Exercise input Start Marker

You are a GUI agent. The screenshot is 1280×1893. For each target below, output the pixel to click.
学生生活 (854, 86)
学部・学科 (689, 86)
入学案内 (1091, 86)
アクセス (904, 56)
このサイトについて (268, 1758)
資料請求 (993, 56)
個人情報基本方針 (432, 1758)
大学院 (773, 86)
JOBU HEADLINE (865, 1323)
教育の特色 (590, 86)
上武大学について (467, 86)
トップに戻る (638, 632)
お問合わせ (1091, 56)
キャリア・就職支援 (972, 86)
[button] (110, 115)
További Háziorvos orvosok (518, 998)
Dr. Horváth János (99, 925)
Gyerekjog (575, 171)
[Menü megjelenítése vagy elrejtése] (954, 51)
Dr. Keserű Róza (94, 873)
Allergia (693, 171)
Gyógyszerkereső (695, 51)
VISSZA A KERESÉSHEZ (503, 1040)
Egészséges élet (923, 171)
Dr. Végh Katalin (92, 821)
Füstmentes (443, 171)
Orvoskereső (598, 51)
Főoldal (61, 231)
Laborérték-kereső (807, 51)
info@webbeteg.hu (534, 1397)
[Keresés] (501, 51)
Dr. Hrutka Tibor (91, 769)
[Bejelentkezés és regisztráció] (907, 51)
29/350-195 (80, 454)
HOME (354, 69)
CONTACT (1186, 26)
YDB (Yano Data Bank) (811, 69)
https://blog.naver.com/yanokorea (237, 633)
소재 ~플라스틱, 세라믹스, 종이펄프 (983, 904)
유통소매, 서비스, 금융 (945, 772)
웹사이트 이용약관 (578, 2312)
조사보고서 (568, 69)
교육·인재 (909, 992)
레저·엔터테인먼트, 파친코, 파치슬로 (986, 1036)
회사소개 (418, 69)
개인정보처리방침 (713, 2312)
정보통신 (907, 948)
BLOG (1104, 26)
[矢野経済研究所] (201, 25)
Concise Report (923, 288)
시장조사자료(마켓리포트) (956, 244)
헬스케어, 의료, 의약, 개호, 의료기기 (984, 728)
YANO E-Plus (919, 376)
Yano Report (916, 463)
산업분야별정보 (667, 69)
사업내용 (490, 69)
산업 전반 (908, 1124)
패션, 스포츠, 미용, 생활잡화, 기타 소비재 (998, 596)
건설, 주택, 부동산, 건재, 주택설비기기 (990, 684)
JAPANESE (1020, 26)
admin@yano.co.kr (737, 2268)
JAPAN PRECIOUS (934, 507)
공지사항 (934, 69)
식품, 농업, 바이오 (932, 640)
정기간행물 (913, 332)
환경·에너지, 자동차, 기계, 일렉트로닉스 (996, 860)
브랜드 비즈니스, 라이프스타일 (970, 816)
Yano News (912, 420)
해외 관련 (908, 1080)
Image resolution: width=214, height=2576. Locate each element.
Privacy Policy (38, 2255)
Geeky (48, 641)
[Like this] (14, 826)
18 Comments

Exercise input End Marker

→ **Task objective**
Copy, exactly and only, the lines above that begin with the one containing "JOBU HEADLINE (865, 1323)" and finish with the one containing "Gyerekjog (575, 171)".

→ **Result below**
JOBU HEADLINE (865, 1323)
教育の特色 (590, 86)
上武大学について (467, 86)
トップに戻る (638, 632)
お問合わせ (1091, 56)
キャリア・就職支援 (972, 86)
[button] (110, 115)
További Háziorvos orvosok (518, 998)
Dr. Horváth János (99, 925)
Gyerekjog (575, 171)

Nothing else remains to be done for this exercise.